• [Exercise data]
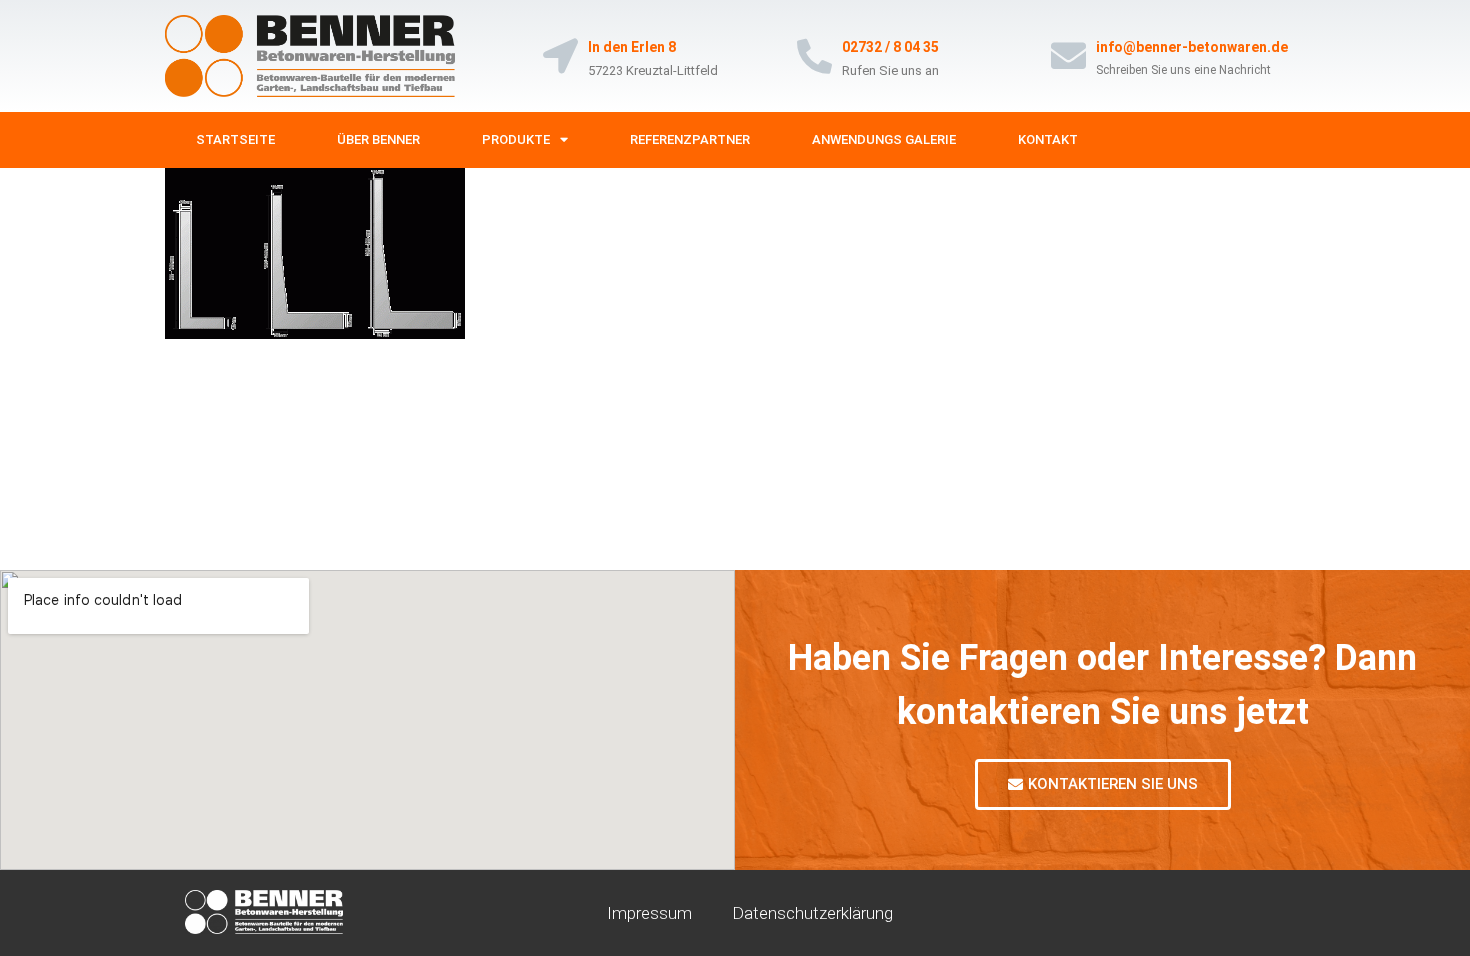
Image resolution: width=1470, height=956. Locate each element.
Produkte (516, 139)
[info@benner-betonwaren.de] (1068, 55)
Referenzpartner (690, 139)
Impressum (649, 913)
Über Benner (378, 139)
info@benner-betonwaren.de (1192, 47)
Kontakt (1048, 139)
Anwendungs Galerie (884, 139)
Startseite (235, 139)
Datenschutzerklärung (812, 913)
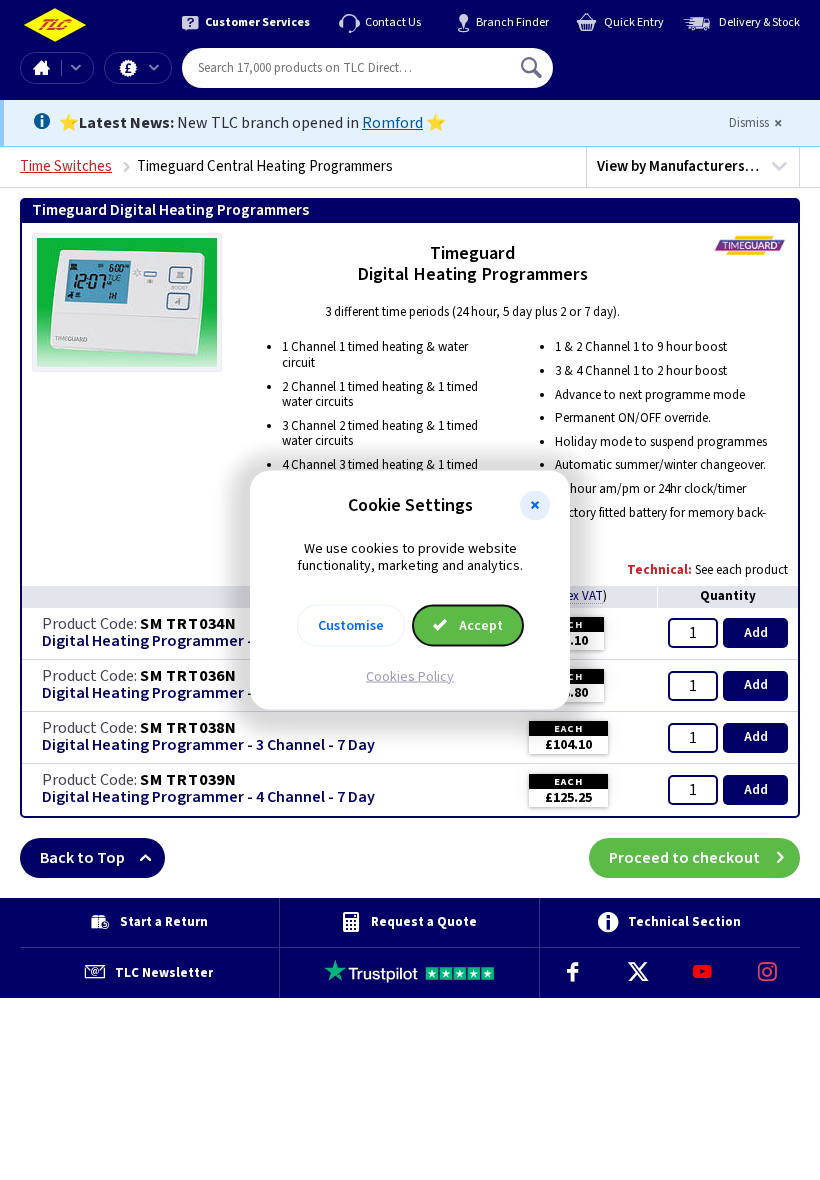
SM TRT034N (188, 624)
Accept (479, 625)
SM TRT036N (188, 676)
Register (644, 75)
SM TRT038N (188, 728)
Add (756, 633)
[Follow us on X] (637, 973)
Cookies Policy (410, 676)
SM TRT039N (188, 780)
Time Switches (66, 166)
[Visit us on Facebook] (572, 973)
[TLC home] (55, 25)
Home (41, 68)
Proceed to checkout (684, 858)
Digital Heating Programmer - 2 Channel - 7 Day (208, 693)
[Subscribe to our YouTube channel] (702, 973)
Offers (138, 68)
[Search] (533, 68)
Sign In (659, 60)
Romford (392, 123)
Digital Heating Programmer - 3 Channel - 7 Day (208, 745)
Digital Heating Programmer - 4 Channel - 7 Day (208, 797)
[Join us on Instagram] (767, 973)
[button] (535, 506)
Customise (351, 625)
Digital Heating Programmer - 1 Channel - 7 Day (208, 641)
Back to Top (82, 858)
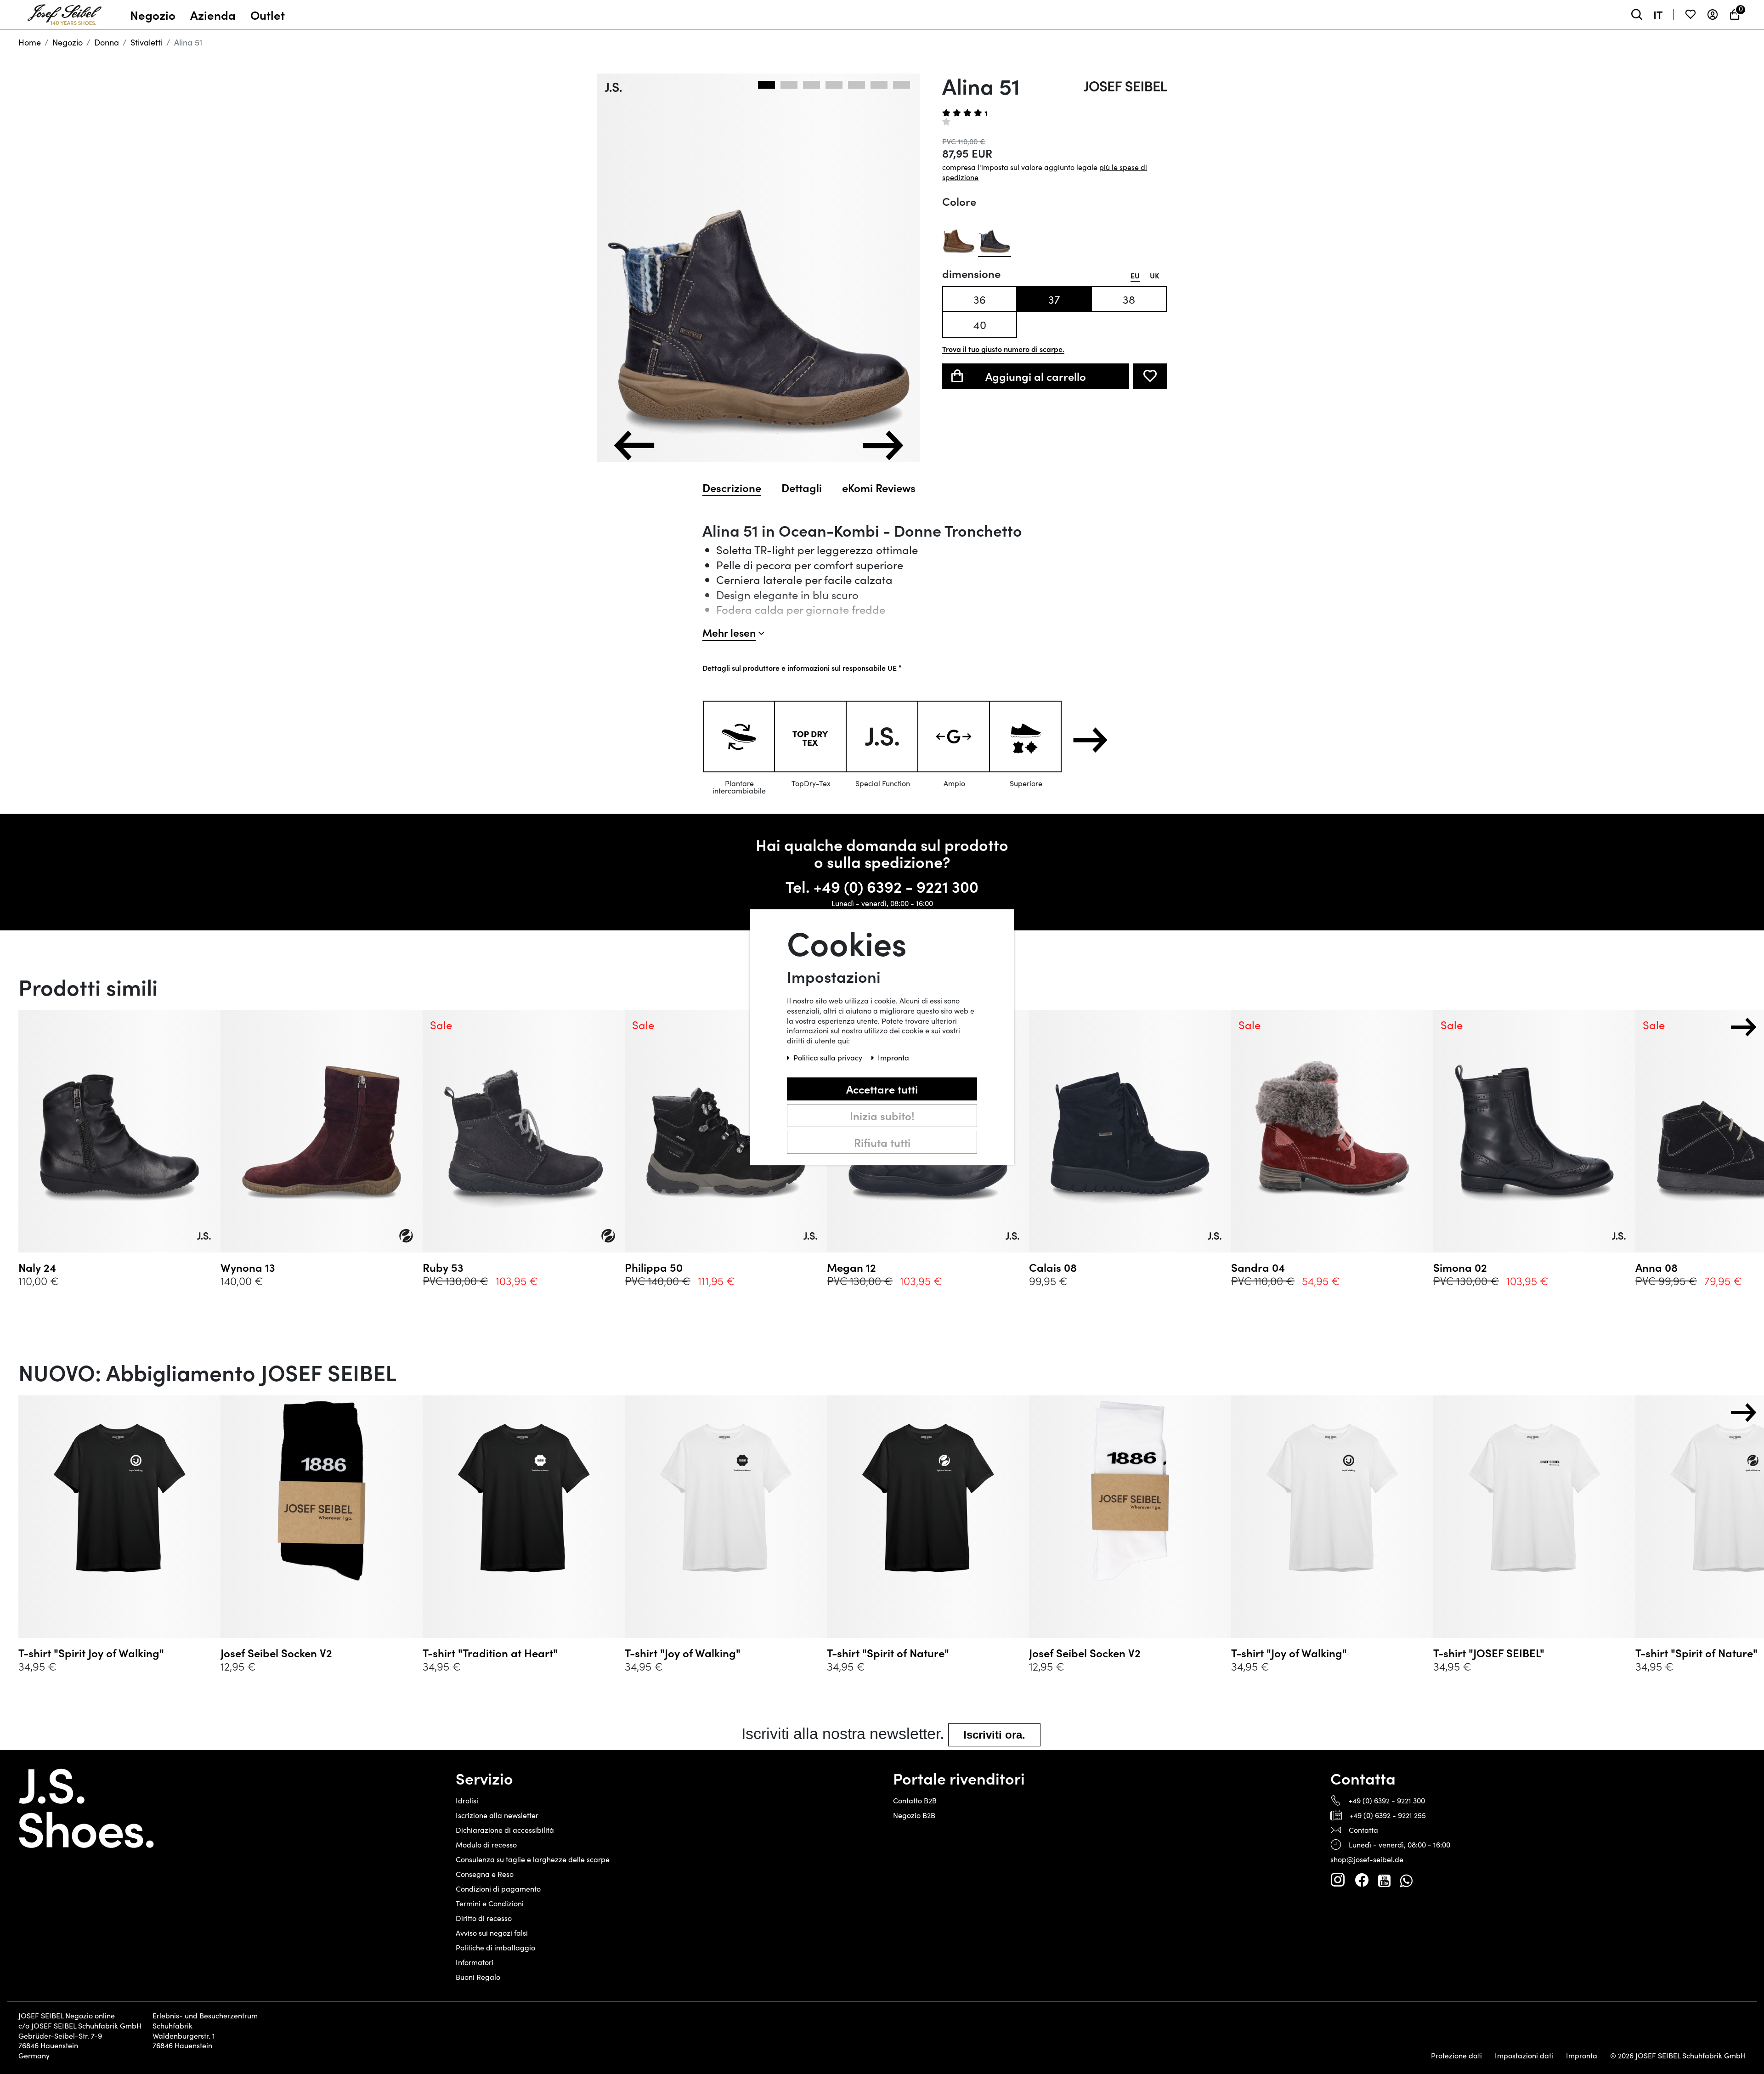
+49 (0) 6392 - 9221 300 (896, 886)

• [Problem] The response should hold exactly the lines starting at the line with "SM TRT038N (188, 728)" and ending at the line with "Romford (392, 123)", and no other line of the material above.

• [Solved exercise]
SM TRT038N (188, 728)
Add (756, 633)
[Follow us on X] (637, 973)
Cookies Policy (410, 676)
SM TRT039N (188, 780)
Time Switches (66, 166)
[Visit us on Facebook] (572, 973)
[TLC home] (55, 25)
Home (41, 68)
Proceed to checkout (684, 858)
Digital Heating Programmer - 2 Channel - 7 Day (208, 693)
[Subscribe to our YouTube channel] (702, 973)
Offers (138, 68)
[Search] (533, 68)
Sign In (659, 60)
Romford (392, 123)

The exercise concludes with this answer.